Cruelle Destinée heavily focuses on the American occupation of Haiti, and its influence over how Haitians viewed France. Its purposeful lack of description on the physical appearances of its characters in such a detail-saturated novel when it talks heavily about class leans into themes of colorism, especially as there was a prevalent racial hierarchy in relation to class and social status. Its subtlety in talking about the beauty of its characters while omitting their skin color is a strong reversal of other literary works at the time. American occupation tended to infantilize Haitians, proclaiming itself as the "big brother" stepping in for the errors of France, which was painted as a "bad parent" figure to Haiti.
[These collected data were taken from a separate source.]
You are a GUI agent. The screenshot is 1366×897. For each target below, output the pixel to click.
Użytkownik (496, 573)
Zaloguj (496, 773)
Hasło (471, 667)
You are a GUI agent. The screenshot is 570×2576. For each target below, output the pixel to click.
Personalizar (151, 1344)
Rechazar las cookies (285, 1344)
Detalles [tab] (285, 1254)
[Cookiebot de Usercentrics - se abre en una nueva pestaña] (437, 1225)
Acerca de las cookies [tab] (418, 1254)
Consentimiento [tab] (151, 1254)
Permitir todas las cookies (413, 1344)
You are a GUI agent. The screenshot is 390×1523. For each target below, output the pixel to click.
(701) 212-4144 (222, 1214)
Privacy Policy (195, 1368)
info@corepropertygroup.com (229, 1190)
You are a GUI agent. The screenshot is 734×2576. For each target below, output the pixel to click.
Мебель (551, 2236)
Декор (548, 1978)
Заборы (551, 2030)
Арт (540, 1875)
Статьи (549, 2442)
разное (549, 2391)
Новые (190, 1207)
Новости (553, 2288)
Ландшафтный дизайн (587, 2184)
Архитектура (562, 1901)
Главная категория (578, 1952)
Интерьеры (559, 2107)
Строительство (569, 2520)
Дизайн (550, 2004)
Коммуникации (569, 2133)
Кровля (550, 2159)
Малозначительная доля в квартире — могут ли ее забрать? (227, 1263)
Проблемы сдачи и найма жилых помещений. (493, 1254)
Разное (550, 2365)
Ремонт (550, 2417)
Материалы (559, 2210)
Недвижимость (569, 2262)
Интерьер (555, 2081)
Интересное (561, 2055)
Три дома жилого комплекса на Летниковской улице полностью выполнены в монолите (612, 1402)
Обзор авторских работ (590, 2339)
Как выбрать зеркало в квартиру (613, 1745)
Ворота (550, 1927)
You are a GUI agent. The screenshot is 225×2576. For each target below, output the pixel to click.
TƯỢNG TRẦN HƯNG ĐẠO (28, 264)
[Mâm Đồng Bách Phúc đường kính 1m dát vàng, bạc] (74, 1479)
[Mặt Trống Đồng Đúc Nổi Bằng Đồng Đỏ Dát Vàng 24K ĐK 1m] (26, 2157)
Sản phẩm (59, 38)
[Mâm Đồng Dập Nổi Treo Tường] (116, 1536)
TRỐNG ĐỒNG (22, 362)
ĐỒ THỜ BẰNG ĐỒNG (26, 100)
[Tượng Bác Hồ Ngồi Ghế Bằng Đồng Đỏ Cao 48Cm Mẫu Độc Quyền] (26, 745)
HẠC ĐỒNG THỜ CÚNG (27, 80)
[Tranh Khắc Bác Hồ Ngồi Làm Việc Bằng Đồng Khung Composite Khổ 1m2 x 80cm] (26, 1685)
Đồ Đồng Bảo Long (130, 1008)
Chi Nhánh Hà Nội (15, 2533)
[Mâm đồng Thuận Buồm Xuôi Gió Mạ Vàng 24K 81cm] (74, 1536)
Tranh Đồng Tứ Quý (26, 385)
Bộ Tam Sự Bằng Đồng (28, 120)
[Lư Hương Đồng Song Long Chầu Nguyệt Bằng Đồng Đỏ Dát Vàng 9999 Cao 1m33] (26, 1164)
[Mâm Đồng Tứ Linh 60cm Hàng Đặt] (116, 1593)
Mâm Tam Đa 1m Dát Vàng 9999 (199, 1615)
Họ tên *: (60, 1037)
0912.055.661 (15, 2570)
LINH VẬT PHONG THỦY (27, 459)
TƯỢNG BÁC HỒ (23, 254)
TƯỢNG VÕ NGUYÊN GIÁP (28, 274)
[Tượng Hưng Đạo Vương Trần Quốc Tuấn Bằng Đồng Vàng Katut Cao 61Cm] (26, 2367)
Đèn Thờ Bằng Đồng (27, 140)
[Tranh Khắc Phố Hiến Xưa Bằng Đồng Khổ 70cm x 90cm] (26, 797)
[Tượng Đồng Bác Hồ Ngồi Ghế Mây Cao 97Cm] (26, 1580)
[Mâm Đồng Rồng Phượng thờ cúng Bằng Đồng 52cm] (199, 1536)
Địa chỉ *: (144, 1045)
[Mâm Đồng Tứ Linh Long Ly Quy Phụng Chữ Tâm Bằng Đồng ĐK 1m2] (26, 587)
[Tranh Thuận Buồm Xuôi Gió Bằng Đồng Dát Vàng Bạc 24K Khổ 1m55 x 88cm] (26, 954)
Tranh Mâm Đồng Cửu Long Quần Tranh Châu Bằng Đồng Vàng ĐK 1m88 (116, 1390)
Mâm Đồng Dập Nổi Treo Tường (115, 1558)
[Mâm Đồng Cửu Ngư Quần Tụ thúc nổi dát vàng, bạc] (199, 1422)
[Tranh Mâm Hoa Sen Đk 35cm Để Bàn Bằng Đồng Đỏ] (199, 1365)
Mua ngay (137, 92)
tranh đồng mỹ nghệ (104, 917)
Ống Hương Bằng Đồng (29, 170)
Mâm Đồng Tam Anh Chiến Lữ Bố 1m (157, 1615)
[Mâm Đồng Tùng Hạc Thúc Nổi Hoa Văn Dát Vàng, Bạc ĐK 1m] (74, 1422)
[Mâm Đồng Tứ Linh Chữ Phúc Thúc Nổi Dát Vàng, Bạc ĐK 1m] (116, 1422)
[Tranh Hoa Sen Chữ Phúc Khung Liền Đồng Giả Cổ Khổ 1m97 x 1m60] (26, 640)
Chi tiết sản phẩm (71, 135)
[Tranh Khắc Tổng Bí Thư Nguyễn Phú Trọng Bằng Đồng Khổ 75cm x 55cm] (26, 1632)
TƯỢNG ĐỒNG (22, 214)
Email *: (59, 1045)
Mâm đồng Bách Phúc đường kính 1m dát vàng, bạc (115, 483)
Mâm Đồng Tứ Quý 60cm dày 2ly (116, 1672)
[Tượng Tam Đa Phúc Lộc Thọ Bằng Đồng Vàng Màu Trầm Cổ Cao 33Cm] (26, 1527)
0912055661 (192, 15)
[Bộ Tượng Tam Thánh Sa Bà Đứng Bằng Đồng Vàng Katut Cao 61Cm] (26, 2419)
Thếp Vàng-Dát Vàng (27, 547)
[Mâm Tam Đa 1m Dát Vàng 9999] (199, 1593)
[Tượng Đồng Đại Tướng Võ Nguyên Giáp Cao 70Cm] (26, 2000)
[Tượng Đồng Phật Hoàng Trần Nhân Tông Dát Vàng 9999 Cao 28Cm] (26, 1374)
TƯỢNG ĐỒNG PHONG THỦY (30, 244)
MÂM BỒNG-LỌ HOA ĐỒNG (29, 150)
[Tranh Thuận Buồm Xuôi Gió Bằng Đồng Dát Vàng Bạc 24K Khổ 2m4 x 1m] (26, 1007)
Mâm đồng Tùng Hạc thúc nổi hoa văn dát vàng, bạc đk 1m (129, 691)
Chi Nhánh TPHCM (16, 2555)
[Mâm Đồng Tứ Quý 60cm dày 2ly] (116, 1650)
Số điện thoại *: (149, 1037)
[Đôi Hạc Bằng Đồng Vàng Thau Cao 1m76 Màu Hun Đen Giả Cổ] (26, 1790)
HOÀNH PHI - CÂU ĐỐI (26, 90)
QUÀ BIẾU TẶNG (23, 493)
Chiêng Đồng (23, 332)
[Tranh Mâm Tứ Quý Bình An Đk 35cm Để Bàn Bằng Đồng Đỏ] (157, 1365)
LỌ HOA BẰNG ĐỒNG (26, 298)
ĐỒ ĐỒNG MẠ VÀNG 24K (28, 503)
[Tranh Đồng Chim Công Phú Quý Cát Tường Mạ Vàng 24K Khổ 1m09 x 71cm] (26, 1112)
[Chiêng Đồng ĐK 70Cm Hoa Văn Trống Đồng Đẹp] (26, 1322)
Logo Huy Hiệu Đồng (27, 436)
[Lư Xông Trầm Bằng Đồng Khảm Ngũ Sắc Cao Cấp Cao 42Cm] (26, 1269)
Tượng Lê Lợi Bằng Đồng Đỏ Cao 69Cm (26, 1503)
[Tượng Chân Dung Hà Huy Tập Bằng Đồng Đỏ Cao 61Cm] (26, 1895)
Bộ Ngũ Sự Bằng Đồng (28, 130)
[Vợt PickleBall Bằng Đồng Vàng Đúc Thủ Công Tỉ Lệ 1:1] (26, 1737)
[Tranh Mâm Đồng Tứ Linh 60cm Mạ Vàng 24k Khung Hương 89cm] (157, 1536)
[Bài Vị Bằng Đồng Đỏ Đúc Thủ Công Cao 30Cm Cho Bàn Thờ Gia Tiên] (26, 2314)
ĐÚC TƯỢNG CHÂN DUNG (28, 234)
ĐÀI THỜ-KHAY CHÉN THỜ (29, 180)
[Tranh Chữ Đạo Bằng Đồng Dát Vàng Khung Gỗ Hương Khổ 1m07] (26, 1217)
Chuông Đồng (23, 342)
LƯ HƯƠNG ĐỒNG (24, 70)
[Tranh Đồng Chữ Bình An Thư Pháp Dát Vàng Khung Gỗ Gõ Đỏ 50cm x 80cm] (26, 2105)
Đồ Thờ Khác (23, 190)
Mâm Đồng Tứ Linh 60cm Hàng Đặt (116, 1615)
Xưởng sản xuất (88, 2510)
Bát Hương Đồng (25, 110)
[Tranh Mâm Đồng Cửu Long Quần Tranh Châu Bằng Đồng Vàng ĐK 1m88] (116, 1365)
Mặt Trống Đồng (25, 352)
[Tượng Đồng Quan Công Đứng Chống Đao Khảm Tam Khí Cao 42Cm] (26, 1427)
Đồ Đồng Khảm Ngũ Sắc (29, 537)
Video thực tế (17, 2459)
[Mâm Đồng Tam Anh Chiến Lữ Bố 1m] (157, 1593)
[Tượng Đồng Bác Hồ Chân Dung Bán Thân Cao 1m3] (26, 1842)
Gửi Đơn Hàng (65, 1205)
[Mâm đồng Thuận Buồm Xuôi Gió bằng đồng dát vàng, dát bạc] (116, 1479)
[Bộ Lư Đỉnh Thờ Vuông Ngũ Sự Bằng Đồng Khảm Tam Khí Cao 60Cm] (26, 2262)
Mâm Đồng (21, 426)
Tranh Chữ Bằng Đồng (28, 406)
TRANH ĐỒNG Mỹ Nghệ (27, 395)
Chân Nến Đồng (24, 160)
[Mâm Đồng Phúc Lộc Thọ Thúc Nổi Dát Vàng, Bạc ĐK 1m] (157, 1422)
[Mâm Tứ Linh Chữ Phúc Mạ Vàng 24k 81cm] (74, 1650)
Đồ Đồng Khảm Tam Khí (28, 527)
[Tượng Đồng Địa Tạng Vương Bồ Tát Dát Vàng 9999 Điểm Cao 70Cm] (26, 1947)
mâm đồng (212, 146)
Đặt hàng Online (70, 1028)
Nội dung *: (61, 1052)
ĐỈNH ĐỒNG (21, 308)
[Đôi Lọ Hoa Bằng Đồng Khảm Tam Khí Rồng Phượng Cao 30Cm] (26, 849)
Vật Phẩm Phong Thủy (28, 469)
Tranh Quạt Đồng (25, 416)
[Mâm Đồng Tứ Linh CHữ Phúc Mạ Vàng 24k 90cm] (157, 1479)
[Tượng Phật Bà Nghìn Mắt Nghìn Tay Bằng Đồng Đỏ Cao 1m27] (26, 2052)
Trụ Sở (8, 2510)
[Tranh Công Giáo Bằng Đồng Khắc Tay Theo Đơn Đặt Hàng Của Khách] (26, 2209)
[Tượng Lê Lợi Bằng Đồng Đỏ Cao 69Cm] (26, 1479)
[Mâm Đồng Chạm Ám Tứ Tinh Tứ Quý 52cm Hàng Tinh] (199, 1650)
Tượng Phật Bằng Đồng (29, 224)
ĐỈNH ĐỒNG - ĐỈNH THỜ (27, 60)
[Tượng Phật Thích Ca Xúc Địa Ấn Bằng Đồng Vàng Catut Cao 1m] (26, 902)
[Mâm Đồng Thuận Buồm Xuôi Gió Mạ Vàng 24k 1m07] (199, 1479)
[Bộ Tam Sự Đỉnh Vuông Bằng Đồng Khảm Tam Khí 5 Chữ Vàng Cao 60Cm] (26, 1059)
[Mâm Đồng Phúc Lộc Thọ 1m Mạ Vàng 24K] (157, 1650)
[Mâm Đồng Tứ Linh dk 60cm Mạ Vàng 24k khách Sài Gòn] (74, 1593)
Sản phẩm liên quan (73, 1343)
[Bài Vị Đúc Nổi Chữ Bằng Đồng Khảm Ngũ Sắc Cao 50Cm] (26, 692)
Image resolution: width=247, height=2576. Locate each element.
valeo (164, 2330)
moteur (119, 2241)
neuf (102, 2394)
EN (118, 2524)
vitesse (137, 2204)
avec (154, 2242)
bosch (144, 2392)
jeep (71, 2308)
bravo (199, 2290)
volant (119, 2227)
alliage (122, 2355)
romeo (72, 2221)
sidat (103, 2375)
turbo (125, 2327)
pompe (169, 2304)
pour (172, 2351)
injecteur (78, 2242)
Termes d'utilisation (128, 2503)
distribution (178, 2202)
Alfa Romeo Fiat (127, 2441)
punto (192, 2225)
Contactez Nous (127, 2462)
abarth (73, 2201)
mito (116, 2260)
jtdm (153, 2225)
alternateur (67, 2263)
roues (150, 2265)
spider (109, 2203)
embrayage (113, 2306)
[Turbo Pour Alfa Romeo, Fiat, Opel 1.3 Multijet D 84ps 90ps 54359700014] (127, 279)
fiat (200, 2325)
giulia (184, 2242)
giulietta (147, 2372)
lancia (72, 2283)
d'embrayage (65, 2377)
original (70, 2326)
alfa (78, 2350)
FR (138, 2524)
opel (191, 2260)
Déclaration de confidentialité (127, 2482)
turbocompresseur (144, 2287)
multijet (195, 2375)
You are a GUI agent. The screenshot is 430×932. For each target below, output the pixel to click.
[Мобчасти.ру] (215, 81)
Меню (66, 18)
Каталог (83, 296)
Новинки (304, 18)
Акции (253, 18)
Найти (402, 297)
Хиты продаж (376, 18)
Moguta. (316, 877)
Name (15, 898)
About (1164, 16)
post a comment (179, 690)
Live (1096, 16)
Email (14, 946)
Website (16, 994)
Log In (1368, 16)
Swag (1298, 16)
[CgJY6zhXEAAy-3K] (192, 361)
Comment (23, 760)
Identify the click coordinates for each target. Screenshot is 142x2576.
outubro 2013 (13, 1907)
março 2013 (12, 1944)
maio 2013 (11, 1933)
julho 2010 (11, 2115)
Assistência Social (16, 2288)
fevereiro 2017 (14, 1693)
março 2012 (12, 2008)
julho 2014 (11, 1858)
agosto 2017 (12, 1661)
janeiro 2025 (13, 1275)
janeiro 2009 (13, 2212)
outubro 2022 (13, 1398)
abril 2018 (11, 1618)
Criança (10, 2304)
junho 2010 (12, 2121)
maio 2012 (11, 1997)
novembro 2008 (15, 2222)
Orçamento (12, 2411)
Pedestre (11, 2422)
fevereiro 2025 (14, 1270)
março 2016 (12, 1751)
In filling these roles with characters whose relations to one another change their viewpoints, Valcin includes more complicated themes of occupation and nationalism, especially by at the end advocating for continuing relations with France over the United States by having the protagonist, Adeline, choose to stay with her father over marrying her brother.

== Awards and recognition ==
In June 1955, just a year before her death, Cléante received the key to the city of San JJuan, Puerto Rico for her work at 10th General Assembly of Women during which she led the delegation as well as acted as a representative of her home country, Haiti.